Für Icelandair sind sie hingegen das komplette Konzept.
Anfang des Jahres startete Islands nationale Fluggesellschaft eine virale weltweite Suche nach dem "schlechtesten Fotografen der Welt". Jetzt steht die Siegerin fest – und nein, es ist nicht Brooklyn Beckham; wer weiß, der weiß.
Blanche Mortemard aus Paris setzte sich gegen 127.642 Bewerberinnen und Bewerber aus 178 Ländern durch und sicherte sich den herrlich zweideutigen Titel. Sie beeindruckte die Jury "mit ihrer bewundernswerten Abwesenheit von Fähigkeiten und Kenntnissen der Grundlagen der Fotografie".
Ihr Siegerportfolio umfasst eine verschneite Stadtansicht von Oslo, in der ein Daumen gut zwanzig Prozent des Bildes verdeckt, ein schlecht belichtetes, verschwommenes Foto, das ungefähr in Richtung Freiheitsstatue zeigt, sowie ein Bild einer Möwe auf einem Laternenpfahl, die sich den Bildausschnitt etwas unglücklich mit einem Ohrläppchen teilt.
Wirklich bemerkenswerte Arbeit. Wirklich. Überzeugen Sie sich selbst:
Mortemard nimmt ihren neuen Titel gelassen: "Seit Jahren fragen mich Freunde und Familie, warum meine Fotos immer so enttäuschend aussehen. Ich bin glücklich, endlich eine Antwort zu haben: Ich habe für diese Rolle trainiert. Dieses Projekt feiert die Unvollkommenheit – vermutlich der einzige Fotowettbewerb, den ich je gewinnen konnte."

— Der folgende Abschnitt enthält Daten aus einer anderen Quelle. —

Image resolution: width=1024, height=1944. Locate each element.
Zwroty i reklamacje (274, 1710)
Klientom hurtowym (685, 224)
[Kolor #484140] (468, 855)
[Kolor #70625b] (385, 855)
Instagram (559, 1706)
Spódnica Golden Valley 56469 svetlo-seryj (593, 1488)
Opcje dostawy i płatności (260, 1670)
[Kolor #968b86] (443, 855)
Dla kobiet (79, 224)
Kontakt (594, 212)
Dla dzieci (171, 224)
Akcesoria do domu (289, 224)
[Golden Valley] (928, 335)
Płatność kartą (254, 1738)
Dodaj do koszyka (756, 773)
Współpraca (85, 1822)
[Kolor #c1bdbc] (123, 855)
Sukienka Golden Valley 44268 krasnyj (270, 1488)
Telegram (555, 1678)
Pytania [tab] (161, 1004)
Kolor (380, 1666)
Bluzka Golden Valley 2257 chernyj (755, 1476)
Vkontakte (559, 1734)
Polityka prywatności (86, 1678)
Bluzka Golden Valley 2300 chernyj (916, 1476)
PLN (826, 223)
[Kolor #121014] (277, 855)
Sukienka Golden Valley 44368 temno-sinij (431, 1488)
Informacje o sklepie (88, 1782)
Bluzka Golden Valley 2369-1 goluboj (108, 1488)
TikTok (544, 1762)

Die Idee hinter der Kampagne ist einfach. Island ist so absurd fotogen, argumentiert Icelandair, dass sogar jemand mit übernatürlichem Talent für missratene Fotos Mühe hätte, das Land schlecht aussehen zu lassen.
Nach Angaben von Icelandair war die Resonanz überwältigend.
"Wir freuen uns, dass wir endlich unsere schlechte Fotografin gefunden haben", sagte Gísli S. Brynjólfsson, globaler Marketingdirektor der Fluggesellschaft. "Dieses Projekt kommt weltweit an, weil die Menschen die inszenierte Perfektion satt haben. Wir bewundern den Mut der Teilnehmerinnen und Teilnehmer, Echtheit über Täuschung zu stellen – das hat sich in den Bewerbungen deutlich hervorgetan."
Im Rahmen ihrer neuen Aufgabe wird Mortemard zehn Tage lang durch Island reisen – eine Fotoexpedition mit nur einer Frage: Kann ein Mensch in einer der spektakulärsten Landschaften der Welt wirklich unfähig sein, ein gutes Foto zu machen?
"Ich werde Island mit der Selbstsicherheit einer Profifotografin dokumentieren – und mit den Fähigkeiten von jemandem, der garantiert keine ist. Wenn Island es überlebt, von mir fotografiert zu werden, überlebt es alles!", hat Mortemard angekündigt.
Für ihren Einsatz erhält sie ein stattliches Honorar von 50.000 Dollar. Es deckt ihre Zeit, ihre Ausgaben und natürlich ihre Fotos ab. Island ist gewarnt.